Here is one example of what Carter does. Judge Oliver Garland has passed an age where his death, though sudden, is not entirely unexpected. Family and friends quickly gather at his home, and Carter does a classic job of describing the range of emotions and personalities that have assembled. The reader, even though barely introduced to most of those present, feels within the space of a few sentences a sense of kinship, a sense of knowing them. It would not be an exaggeration to state that one could go through the cast and find a name and face from personal experience who would be almost exactly the same as each individual depicted in the mourning scene.
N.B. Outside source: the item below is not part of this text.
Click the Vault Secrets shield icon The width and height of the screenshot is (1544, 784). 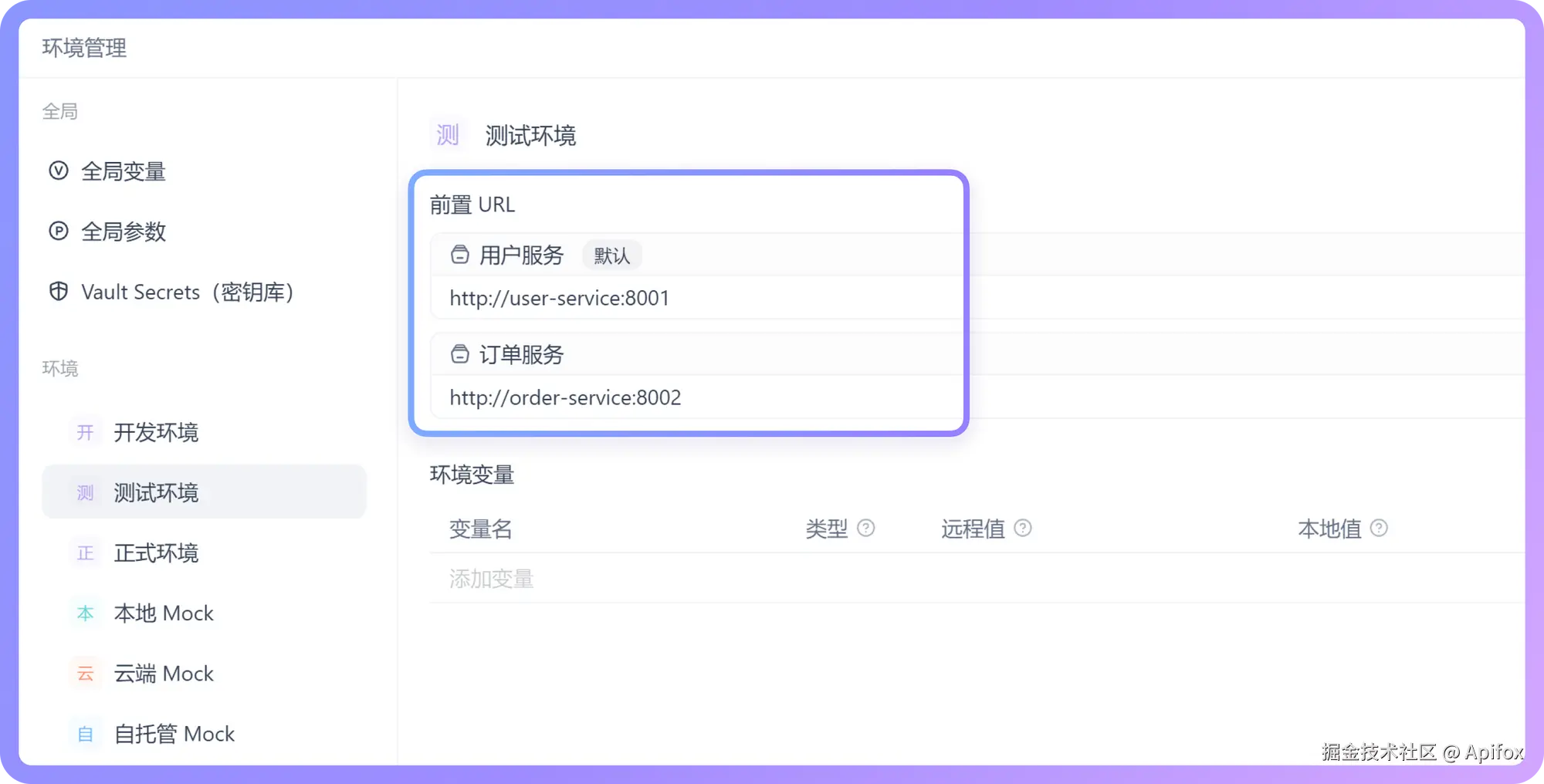(x=59, y=292)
Carter does this so well that the reader is transported, instantly, into that house, into that room, gazing just over the shoulder of Talcott Garland, the judge's youngest son and the narrator of the piece. Carter does this constantly throughout THE EMPEROR OF OCEAN PARK; wherever Talcott Garland takes us --- be it the law school building of the fictional faux Ivy League school where he is a tenured professor, the cramped, second floor used book store that is home to the chess club where he is an infrequent participant, the cemetery that seems to be the heart of the intricate yet ultimately simple puzzle presented herein --- the reader is left with the feeling of having been there long before the page that puts one there is turned.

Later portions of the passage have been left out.